# Excel: Autofilter per Makro - Bereich bleibt leer



## mnbvcxy (9. Juli 2007)

Ich habe eine Excel-Tabelle mit Daten und eingeschaltetem Autofilter. Filtern "per Hand" haut hin.

Es gibt nun eine Spalte mit Prozent-Zahlen. 
Wenn ich dort einen benutzerdefinierten Filter anwende und diese Aktion als Makro mitschneide kommt diese Code heraus:


```
Selection.AutoFilter Field:=12, Criteria1:=">=0", Operator:=xlAnd, _
        Criteria2:="<0,1"
```
 (Alles anzeigen was zwischen 0 und 10% liegt) Wenn ich das ganze aber per Makro ausführe werden 0 Zeilen als Ergebnis angezeigt!
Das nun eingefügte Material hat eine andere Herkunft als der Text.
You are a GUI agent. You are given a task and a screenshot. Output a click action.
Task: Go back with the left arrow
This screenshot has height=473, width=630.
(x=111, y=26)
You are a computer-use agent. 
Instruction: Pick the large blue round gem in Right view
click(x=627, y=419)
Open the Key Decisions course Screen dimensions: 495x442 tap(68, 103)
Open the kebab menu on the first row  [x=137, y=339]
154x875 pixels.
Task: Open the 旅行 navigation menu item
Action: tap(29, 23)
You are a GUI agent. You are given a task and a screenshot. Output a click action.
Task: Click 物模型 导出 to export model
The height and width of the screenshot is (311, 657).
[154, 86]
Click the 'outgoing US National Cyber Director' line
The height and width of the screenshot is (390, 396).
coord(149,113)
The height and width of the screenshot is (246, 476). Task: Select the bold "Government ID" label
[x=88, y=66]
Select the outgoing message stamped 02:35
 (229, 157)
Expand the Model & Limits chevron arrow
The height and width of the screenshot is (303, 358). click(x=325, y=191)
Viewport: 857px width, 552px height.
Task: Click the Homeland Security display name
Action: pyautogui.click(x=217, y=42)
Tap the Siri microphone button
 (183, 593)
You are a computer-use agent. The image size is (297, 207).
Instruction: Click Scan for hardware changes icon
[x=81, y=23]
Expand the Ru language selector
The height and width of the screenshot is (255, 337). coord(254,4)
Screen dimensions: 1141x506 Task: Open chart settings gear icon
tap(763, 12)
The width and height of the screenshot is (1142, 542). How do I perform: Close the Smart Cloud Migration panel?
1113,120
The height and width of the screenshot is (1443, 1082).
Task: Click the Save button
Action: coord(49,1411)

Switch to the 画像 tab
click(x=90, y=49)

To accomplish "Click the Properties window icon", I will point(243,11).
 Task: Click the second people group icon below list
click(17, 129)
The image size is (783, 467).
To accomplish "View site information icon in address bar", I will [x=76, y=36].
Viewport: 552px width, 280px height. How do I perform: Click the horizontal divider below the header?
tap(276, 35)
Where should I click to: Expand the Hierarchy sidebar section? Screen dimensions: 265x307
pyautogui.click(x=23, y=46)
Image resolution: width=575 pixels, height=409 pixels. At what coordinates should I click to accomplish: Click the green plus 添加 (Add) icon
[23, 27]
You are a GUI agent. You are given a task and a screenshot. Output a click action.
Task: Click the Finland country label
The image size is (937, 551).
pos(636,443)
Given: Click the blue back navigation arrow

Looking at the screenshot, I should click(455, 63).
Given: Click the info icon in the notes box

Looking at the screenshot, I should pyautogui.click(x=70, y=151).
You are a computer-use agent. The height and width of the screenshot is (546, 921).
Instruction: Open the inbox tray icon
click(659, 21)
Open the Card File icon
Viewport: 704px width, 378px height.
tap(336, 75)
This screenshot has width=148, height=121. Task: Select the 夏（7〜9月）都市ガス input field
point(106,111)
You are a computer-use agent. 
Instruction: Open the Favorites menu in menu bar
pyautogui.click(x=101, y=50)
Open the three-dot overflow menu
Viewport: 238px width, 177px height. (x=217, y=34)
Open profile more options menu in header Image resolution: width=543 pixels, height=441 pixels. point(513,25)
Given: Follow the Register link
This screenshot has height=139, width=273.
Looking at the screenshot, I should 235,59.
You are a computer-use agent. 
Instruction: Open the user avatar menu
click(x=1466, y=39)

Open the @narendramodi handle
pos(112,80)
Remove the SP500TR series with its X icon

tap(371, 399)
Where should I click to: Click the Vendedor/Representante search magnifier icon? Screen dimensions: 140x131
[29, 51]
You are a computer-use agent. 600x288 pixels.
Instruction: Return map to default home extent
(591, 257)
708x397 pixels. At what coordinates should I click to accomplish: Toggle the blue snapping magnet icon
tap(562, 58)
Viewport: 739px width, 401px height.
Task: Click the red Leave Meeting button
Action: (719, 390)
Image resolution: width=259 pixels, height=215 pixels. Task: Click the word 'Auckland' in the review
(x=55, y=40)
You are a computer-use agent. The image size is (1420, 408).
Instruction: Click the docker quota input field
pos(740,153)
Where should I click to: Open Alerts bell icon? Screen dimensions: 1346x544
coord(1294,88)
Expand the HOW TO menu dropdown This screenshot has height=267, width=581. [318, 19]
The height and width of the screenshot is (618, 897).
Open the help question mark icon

Eine andere Spalte per Makro + Autofilter geht ohne Probleme.
Führe ich das Makro für die Spalte mit den %-Zahlen aus, so ist der Filter aber gesetzt! Sprich wenn ich dann auf den Autofilter gehe und Benutzerdefiniert wähle, stehen in dem Fenster die korrekten Daten drin. Auf OK klicken und die Werte tauch in der Tabelle korrekt auf!

Was mache ich falsch?

Danke schonmal!


----------



## tom_r (10. Juli 2007)

Moin,

und wenn Du das % setzt?

Selection.AutoFilter Field:=12, Criteria1:=">0%", Operator:=xlAnd, _
        Criteria2:="<10%"


----------